Sustained Contribution Award Keynote
Put That There: 20 Years of Research on Multimodal Interaction
Prof. James L. Crowley
Professor, Grenoble Polytechnique Institut Pervasive Interaction research group Univ. Grenoble Alpes, Montbonnot, France
Abstract: Humans interact with the world using five major senses: sight, hearing, touch, smell, and taste. Almost all interaction with the environment is naturally multimodal, as audio, tactile or paralinguistic cues provide confirmation for physical actions and spoken language interaction. Multimodal interaction seeks to fully exploit these parallel channels for perception and action to provide robust, natural interaction.
Richard Bolt's "Put That There" (1980) provided an early paradigm that demonstrated the power of multimodality and helped attract researchers from a variety of disciplines to study a new approach for post-WIMP computing that moves beyond desktop graphical user interfaces (GUI).
In this talk, I will look back to the origins of the scientific community of multimodal interaction, and review some of the more salient results that have emerged over the last 20 years, including results in machine perception, system architectures, visualization, and computer to human communications.
Recently, a number of game-changing technologies such as deep learning, cloud computing, and planetary scale data collection have emerged to provide robust solutions to historically hard problems. As a result, scientific understanding of multimodal interaction has taken on new relevance as construction of practical systems has become feasible. I will discuss the impact of these new technologies and the opportunities and challenges that they raise. I will conclude with a discussion of the importance of convergence with cognitive science and cognitive systems to provide foundations for intelligent, human-centered interactive systems that learn and fully understand humans and human-to-human social interaction, in order to provide services that surpass the abilities of the most intelligent human servants.
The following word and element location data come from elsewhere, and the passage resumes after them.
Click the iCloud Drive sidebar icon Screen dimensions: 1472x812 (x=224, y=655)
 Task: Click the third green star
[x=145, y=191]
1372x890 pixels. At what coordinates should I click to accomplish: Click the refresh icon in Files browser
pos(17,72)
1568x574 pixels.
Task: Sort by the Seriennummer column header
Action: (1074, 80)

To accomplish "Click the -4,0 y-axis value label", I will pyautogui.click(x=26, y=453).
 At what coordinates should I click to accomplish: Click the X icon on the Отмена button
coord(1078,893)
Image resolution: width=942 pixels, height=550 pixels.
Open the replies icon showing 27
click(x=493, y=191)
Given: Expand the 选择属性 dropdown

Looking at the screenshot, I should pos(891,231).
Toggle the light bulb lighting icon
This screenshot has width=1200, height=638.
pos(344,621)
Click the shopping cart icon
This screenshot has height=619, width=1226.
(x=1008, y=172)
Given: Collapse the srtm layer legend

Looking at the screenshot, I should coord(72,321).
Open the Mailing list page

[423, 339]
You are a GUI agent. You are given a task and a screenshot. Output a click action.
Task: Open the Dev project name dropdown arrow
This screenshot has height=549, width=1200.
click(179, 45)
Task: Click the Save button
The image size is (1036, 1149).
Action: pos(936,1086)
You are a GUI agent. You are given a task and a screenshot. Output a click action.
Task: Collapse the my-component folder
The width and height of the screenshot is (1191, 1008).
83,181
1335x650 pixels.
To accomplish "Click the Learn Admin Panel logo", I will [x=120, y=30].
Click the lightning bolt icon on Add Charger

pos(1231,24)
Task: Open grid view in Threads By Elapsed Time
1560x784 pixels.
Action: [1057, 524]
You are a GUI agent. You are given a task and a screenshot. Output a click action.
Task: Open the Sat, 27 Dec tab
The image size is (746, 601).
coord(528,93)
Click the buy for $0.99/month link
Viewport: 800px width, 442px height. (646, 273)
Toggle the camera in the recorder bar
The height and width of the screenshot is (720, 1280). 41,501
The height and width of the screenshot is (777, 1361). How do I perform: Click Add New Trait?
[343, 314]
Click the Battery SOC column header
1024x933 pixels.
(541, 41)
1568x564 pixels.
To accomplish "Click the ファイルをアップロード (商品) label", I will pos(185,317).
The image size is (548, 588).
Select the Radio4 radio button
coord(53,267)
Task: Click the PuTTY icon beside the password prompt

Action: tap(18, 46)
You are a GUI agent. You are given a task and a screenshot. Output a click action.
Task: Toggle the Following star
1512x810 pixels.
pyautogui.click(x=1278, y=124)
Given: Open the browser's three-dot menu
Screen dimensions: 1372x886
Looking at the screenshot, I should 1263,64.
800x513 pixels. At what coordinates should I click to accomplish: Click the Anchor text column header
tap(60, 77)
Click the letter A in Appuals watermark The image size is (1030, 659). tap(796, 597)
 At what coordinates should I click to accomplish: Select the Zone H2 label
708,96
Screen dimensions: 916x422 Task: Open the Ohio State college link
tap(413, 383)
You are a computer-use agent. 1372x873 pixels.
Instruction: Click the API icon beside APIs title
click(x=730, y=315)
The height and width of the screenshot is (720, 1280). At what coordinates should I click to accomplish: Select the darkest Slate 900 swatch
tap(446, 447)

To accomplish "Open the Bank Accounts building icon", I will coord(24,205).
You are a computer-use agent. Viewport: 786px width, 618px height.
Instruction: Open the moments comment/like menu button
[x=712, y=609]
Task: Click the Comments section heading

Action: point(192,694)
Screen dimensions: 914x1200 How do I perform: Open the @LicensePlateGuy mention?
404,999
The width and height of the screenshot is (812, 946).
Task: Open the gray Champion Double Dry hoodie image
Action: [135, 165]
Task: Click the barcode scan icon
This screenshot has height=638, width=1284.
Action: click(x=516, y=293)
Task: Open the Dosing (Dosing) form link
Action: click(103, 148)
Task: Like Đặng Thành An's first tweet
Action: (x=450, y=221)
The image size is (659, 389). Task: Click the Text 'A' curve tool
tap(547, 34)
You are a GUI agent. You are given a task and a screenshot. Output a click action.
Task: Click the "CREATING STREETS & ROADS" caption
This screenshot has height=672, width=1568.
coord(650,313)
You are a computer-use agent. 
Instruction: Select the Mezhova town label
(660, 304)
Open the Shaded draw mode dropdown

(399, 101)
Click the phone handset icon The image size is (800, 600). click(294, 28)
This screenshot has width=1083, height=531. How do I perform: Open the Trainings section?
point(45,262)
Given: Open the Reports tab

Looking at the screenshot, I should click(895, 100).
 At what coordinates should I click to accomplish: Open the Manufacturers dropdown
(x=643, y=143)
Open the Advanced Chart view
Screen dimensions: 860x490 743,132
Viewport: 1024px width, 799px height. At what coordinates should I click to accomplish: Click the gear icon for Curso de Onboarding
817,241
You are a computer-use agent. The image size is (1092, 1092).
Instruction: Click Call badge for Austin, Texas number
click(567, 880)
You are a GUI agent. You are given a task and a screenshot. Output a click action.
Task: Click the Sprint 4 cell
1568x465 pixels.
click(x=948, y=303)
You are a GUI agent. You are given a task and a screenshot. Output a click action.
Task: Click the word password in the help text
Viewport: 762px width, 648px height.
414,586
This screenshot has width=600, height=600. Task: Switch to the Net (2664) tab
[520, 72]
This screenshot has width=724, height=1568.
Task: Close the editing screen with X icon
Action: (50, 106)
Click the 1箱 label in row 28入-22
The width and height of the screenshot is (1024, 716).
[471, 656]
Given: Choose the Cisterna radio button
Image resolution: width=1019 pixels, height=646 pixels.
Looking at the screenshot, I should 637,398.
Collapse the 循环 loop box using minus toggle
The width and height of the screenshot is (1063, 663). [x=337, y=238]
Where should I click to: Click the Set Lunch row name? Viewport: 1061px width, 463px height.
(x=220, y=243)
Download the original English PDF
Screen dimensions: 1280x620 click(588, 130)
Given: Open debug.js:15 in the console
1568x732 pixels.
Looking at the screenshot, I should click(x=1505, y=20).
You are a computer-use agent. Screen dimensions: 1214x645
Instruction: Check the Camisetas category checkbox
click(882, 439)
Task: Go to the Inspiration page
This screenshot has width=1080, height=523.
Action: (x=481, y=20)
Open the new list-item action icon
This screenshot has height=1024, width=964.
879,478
Bio: James L. Crowley is a Professor at the Univ. Grenoble Alpes, where he teaches courses in Computer Vision, Machine Learning and Artificial Intelligence at Grenoble Polytechnique Institut (Grenoble INP). He directs the Pervasive Interaction research group at INRIA Grenoble Rhône-Alpes Research Center in Montbonnot, France.
Over the last 35 years, professor Crowley has made a number of fundamental contributions to computer vision, robotics and multi-modal interaction. These include early innovations in scale invariant computer vision, localization and mapping for mobile robots, appearance-based techniques for computer vision, and visual perception for human-computer interaction.
Current research concerns context aware observation of human activity, Ambient Intelligence, and new forms of Human-Computer Interaction based on machine perception.